Littman also notes that despite the services some third places provide, those same spaces can be prejudicial toward people in need. Staff can push for policies that prohibit people from bathing in bathrooms or asking for change. (Seattle Public Library’s rules of conduct ban lying down or the appearance of sleeping.) In some cases, public facilities will design hostile architecture that deters people from sleeping or congregating in certain areas, like placing unnecessary bike racks beneath a highway overpass.
“Things like parks and libraries and other more municipally oriented third places, those are our battleground for how we think we should treat people in our society regardless of whether they’re deserving,” Littman said.
Transit in Seattle walks this thin line.
While many transit stops avoid using benches so that people experiencing homelessness don’t sleep on them, the light rail ultimately provides a safe space. With our without paying fare, people who are unsheltered can stay warm and dry, riding the light rail or bus for hours.
But in some instances, people in a mental health crisis are causing disturbances at downtown stations, or bus drivers have to confront people who are using drugs aboard. Ultimately, it led Sound Transit and King County Metro to seek support from the county’s Behavioral Health and Recovery Division.

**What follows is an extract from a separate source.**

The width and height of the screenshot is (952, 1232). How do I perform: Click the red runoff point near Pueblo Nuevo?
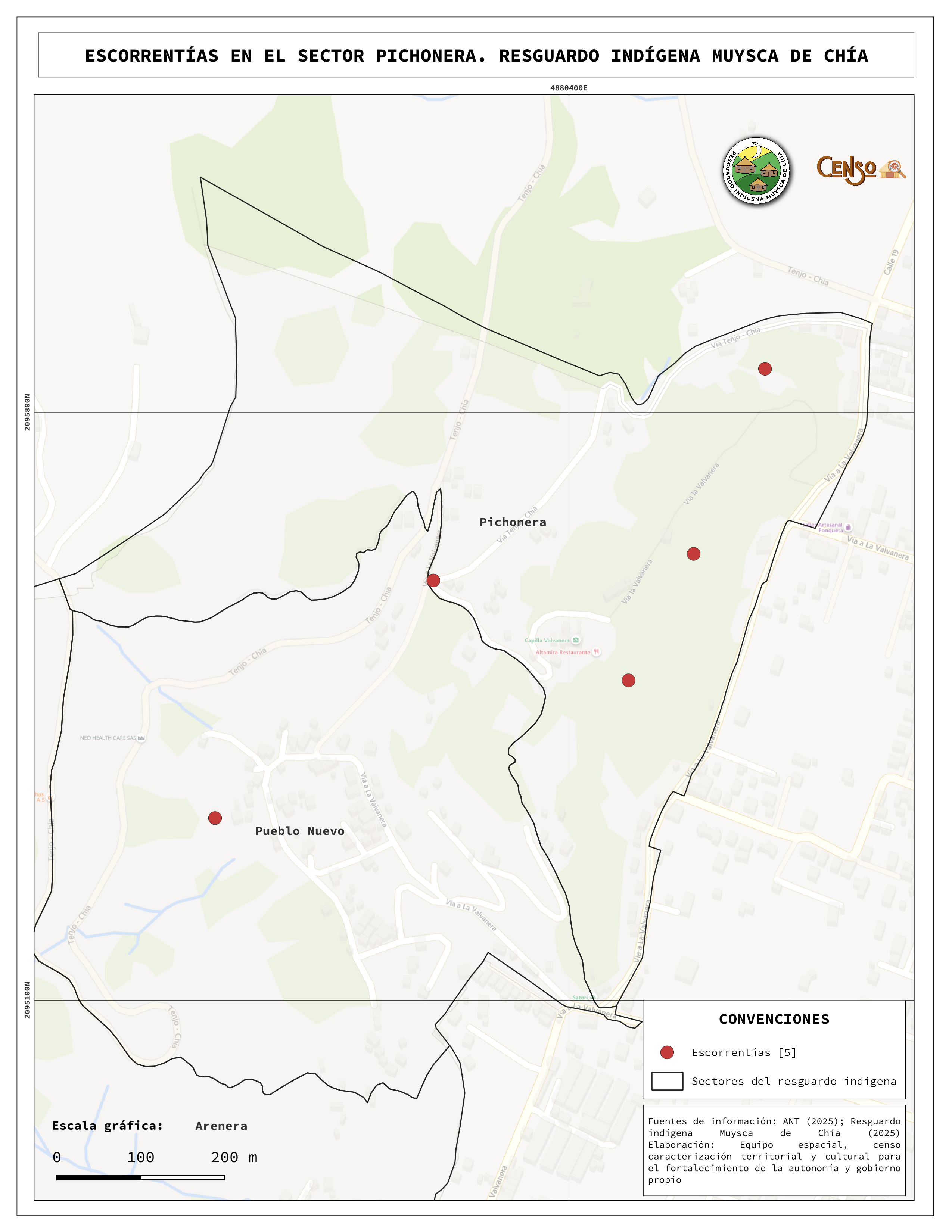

In Washington, D.C., Amtrak had set up a program at its Union Station location, sending social workers to help with outreach and de-escalation for people who are undergoing a substance use or mental health crisis.
Sound Transit copied that model in December and contracted four peer workers who formerly experienced homelessness to start a pilot program. The team goes out five days a week from 6 a.m. to 10 p.m., focusing on Seattle’s downtown transit tunnels, connecting people to food and water, clothes, hygiene kits and harm reduction supplies like clean needles and testing supplies.
Paris Stewart, a peer outreach worker with the new team, recalled recently giving snacks and water to a couple on a bus who told him they were trying to “sleep their hunger pains away.”
On a typical day at work, he’s walking, backpack in hand, looking for the signs that someone could benefit from resources, whether they’re in a sleeping bag inside Westlake or lingering outside the Pioneer Square station.
Staff do not keep files on people or traditional caseloads but do communicate internally about certain clients whom they see often. As Robert Ewanio, a King County employee and mental health professional overseeing the program, puts it, “Success is making those connections and seeing individuals and preventing the escalation from happening.”
The funding will likely take the pilot program through the rest of the year and a similar program has started with King County Metro at the Aurora Village and Burien transit centers.
When asked if it’s the role of Sound Transit to provide people in need with these services, Brad Blackburn, the deputy director of public safety at the agency, replied, “It’s the role of everybody.”
Ewanio, likewise shared that the program is “something that probably should have been done a long time ago.”
Still, it’s not enough. Kirk Rodriguez, one of the peer workers who was formerly homeless himself, points to the reality: More treatment services and housing is necessary.
“We can have a response team all day, every day,” he said. “But if we’re all just handing out snacks, and don’t necessarily have the other resources or referrals … if that doesn’t exist, then people who need it just stay on the street.”